Arnold Schwarzenegger flexes muscles to defend climate-change law | Environment | The Guardian
It was his signature line from his days as an action hero: "I'll be back." Now Arnold Schwarzenegger's fight to protect his climate legacy is fuelling speculation that he is seeking a role as environmental defender on a bigger stage.
With just a week to go until Californians choose his successor as governor, Schwarzenegger has hurled himself into the campaign against the Proposition 23 ballot initiative brought by Texas oil refiners and the billionaire Koch brothers that would effectively kill off his climate change law, which requires 25% cuts in emissions levels by 2020.
He has called oil company executives and eco-entrepreneurs, visited investment bankers and held a fundraising event at his home, helping to build a huge cash advantage for the climate campaigners over the oil firms.
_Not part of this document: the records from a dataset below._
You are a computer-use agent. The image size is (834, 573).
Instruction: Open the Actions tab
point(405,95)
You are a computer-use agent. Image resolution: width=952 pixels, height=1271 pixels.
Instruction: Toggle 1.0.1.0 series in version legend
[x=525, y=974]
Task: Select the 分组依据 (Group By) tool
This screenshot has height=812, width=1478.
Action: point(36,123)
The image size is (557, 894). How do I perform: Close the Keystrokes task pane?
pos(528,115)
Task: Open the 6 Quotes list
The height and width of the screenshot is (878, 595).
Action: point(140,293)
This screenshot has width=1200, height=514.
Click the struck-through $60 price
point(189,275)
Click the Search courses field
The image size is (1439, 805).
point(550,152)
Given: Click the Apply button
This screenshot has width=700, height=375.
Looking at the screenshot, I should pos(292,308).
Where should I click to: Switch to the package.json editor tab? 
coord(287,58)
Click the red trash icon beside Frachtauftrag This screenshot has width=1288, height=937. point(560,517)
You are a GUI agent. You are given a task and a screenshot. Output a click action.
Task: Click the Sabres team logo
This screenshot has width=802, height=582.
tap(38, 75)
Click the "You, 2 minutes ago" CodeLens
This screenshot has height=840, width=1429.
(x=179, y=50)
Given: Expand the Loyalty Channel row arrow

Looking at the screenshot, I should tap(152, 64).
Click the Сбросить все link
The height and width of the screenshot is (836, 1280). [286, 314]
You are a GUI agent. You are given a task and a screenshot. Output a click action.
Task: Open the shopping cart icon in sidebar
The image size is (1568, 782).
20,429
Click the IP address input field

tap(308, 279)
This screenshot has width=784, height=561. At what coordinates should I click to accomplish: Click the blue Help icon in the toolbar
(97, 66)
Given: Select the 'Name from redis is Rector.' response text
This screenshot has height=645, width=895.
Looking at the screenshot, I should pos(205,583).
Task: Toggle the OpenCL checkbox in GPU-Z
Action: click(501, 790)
He has lobbied Hollywood directors and used a Tweetcast to urge his 1.8 million followers to vote down the measure.
In so doing he has cast himself as a new kind of action man – Eco-defender – claiming that a defeat for Proposition 23 could finally put some steel in Washington's spine to act on climate. We need to go to Washington and say, 'Look what happened: because the oil companies spent money against you and threatened you, you backed off on energy policy and environmental policy'," he told ABC television. "What wimps! No guts!" During the Tweetcast, Schwarzenegger said: "Prop 23 is funded by Texan oil companies. And … they … happen to be the biggest polluters in California."